▶ _Requirement_: Check each line of the records below for the word "computer" and copy those where it appears.

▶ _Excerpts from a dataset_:
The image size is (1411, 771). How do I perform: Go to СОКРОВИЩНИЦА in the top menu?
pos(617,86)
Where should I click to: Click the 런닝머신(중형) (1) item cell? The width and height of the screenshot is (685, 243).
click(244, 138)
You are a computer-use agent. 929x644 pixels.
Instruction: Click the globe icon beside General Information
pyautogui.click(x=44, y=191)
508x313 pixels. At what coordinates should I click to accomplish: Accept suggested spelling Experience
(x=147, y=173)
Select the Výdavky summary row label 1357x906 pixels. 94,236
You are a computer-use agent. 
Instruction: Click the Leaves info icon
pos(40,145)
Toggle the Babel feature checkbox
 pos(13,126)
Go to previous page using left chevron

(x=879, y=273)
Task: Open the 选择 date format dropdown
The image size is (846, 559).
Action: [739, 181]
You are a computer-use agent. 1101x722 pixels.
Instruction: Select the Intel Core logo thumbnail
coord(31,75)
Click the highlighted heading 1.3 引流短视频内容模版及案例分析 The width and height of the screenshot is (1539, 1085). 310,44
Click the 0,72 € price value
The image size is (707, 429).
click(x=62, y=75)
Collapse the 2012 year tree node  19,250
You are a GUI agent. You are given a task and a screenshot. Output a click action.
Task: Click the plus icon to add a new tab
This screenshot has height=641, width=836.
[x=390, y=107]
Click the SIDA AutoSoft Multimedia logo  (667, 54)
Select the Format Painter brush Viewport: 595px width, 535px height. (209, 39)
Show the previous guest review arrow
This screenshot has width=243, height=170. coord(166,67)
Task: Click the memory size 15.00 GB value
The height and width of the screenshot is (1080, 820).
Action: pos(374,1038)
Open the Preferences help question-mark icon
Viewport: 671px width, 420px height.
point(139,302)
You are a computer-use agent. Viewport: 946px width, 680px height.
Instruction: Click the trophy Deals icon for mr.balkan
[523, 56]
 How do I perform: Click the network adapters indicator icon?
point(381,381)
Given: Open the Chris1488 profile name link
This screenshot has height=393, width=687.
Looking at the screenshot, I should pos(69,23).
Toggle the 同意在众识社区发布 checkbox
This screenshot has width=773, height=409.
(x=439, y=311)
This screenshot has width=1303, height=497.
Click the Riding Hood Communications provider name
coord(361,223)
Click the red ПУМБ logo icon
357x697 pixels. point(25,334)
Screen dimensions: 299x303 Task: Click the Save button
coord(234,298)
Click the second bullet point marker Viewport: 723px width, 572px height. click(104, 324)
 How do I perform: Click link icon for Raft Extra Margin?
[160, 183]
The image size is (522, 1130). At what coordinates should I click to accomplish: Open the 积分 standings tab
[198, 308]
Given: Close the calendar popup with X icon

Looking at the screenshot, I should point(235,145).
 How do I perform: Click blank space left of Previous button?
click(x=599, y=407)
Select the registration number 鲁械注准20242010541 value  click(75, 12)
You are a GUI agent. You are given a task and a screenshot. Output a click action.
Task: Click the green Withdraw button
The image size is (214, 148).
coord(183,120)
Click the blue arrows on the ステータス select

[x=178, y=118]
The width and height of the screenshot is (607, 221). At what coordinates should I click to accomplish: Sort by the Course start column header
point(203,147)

▶ _Exercise response_:
You are a computer-use agent. 929x644 pixels.
You are a computer-use agent. 
You are a computer-use agent. 1101x722 pixels.
You are a computer-use agent. Viewport: 946px width, 680px height.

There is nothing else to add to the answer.